Data Accuracy in Web3 💻

Lava Vision and How it Works
Kagemni Karimu
Apr 21, 2023

tl;dr

Data accuracy is an overlooked nuiscance in Web3. It plagues RPC calls and all blockchain interactions. Incorrect data from blockchains can lead to incorrect token balances, erroneous smart contract execution, compromised reputations systems, failed transactions, and misleading price information on decentralized exchanges. The problem could be exacerbated by the rise of AI…

According to Hackernoon, “For the simple reason that they were giving their users contradictory information, a popular NFT team lost tens of thousands of subscribers.” The story is repeated elsewhere, as Alchemy’s data accuracy article similarly exclaims that frontend bugs caused by unreliable data led to a whopping $2,000,000 loss!
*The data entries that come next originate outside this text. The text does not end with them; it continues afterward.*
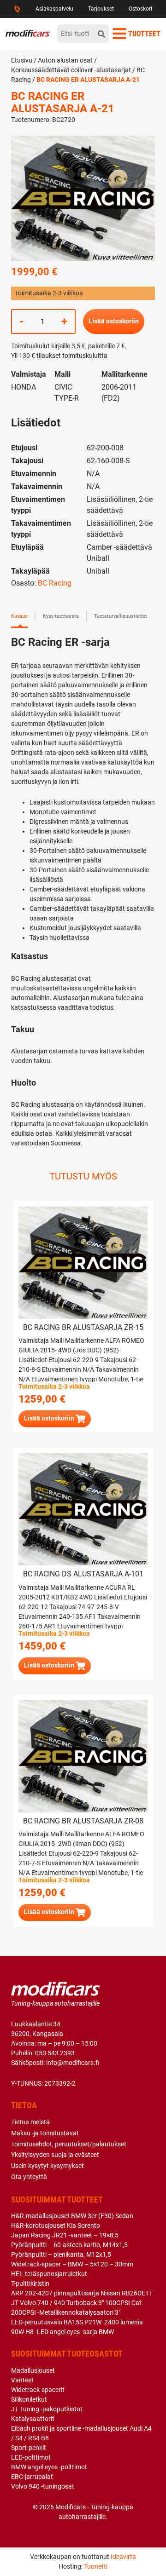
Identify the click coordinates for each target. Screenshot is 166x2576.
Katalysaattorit (32, 2418)
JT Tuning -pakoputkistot (47, 2409)
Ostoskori (140, 9)
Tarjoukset (101, 9)
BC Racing (54, 583)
By now, we hope that you know a little bit about RPC. In my previous article on Web3 RPC Developer Woes, we talked about how RPC sometimes returns inaccurate, invalid, and wildly stale data. Now, I want to talk about how and why we ensure the data we receive is coming correctly from the blockchain- and the ways in which unreliable data can manifest into costly mistakes.

Data Accuracy is a Hidden Nuisance in Web3 🐑 😎

There are problems that everyone has but nobody thinks about and problems that few people have but everyone thinks about. One of the hidden nuisances when using RPC is data verifiability, which refers to the ability to ensure that the data being exchanged is authentic and accurate. It is a problem that few people think about, but everyone has experienced — in one way or another — and which can have profound consequences.

Because these issues do not generate error messages, it is difficult to catch them. Note that when they do happen, if you’re unclear about the source of the issue, you can spend hours debugging them — trying to pin down the cause of the undesired outputs of your calls. In the meantime, your application can go haywire — producing unexpected behavior.

Ultimately, this is caused because RPC is accomplished through peer-to-peer connections in the blockchain world, and as such, it is difficult to prove the veracity of the data received. In most cases, such data is not stored on chain, but metadata is. Therefore, in a majority of cases, only the metadata of a remote call can be verified.

Metadata, in this context, refers to data that provides information about the structure and properties of the actual data being exchanged. Most commonly, this includes a basic “who, what, and when” that excludes the content of the request.

Our fren Bajali points out this is accomplished primarily by recording three factors on-chain: 1) digital signature of the authorizing parties, 2) a hash of high-visibility data exchanged, and 3) timestamp of the transaction. While metadata can provide some level of confidence in the data’s integrity, it alone is often not sufficient to ensure that the exchanged data itself has not been tampered with. The issue of data verifiability remains.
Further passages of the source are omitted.